> [Data supplied]
BEGIN
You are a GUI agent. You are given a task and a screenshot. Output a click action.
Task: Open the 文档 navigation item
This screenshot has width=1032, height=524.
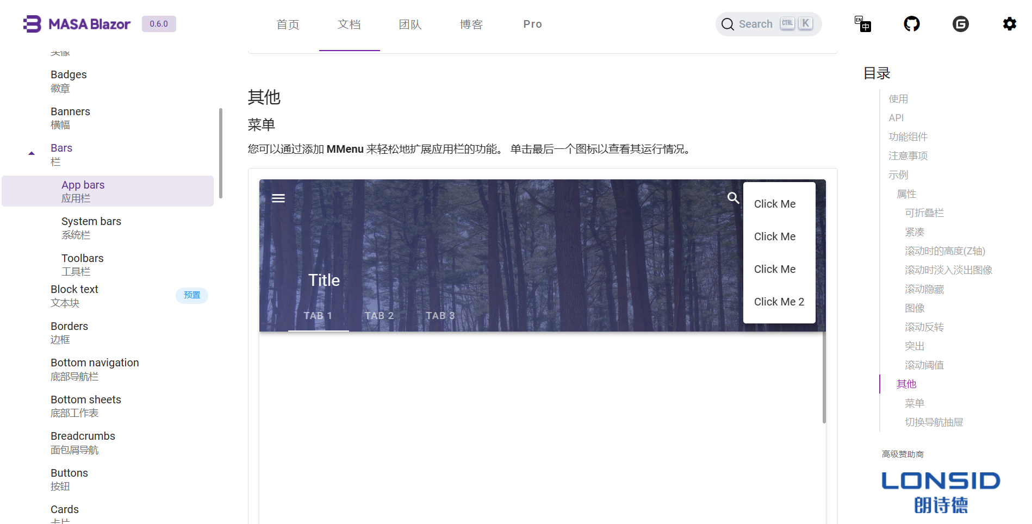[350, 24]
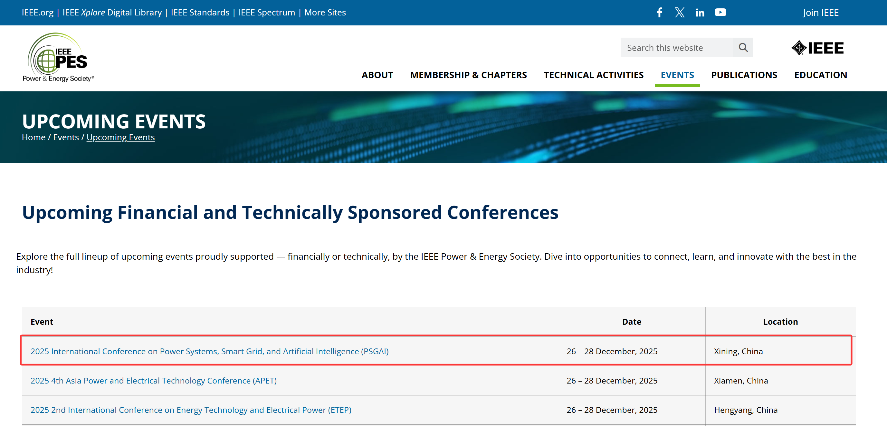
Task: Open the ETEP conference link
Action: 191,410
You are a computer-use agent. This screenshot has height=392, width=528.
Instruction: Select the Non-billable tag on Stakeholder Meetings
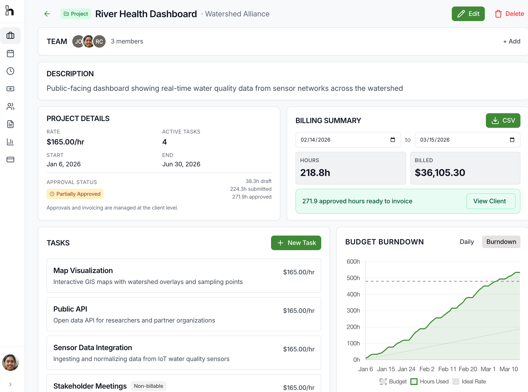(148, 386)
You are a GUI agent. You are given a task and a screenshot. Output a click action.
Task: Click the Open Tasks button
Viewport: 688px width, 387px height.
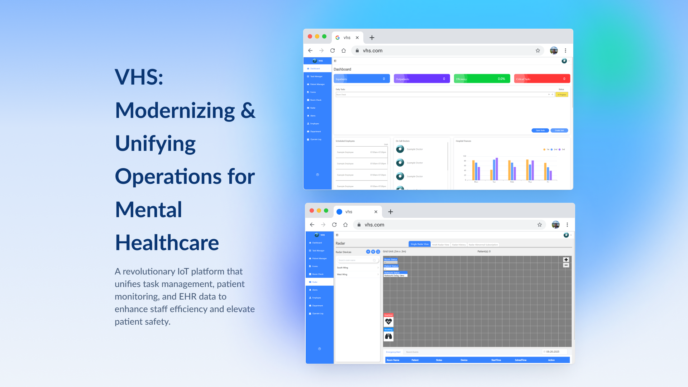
END
> [What is needed]
Apart from the images, please copy every line of the data exactly as written.

> [Task response]
You are a GUI agent. You are given a task and a screenshot. Output a click action.
Task: Open the 文档 navigation item
This screenshot has width=1032, height=524.
[350, 24]
Task: Open the ETEP conference link
Action: 191,410
You are a computer-use agent. This screenshot has height=392, width=528.
Instruction: Select the Non-billable tag on Stakeholder Meetings
(148, 386)
You are a GUI agent. You are given a task and a screenshot. Output a click action.
Task: Click the Open Tasks button
Viewport: 688px width, 387px height.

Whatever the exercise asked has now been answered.